__EXERCISE AIM__
When you return the data, keep every line exactly as it is and leave out the pictures.
··· MATERIAL FOR THIS TASK
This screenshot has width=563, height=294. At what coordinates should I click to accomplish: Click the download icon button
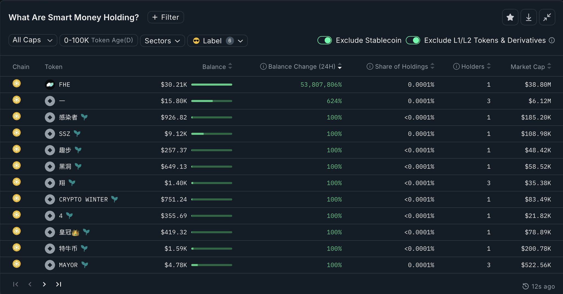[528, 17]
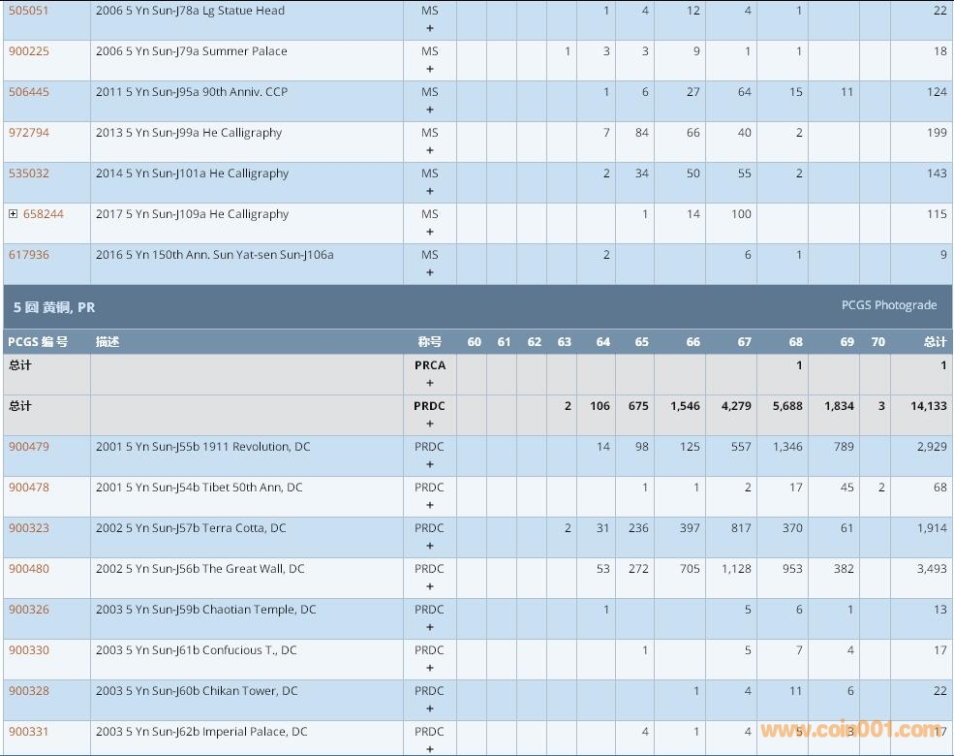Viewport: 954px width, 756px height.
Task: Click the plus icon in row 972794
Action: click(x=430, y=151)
······
__SOLVED EXERCISE__
This screenshot has width=563, height=294. At what coordinates should I click to accomplish: Click the download icon button
[528, 17]
Viewport: 954px width, 756px height.
Task: Click the plus icon in row 972794
Action: click(x=430, y=151)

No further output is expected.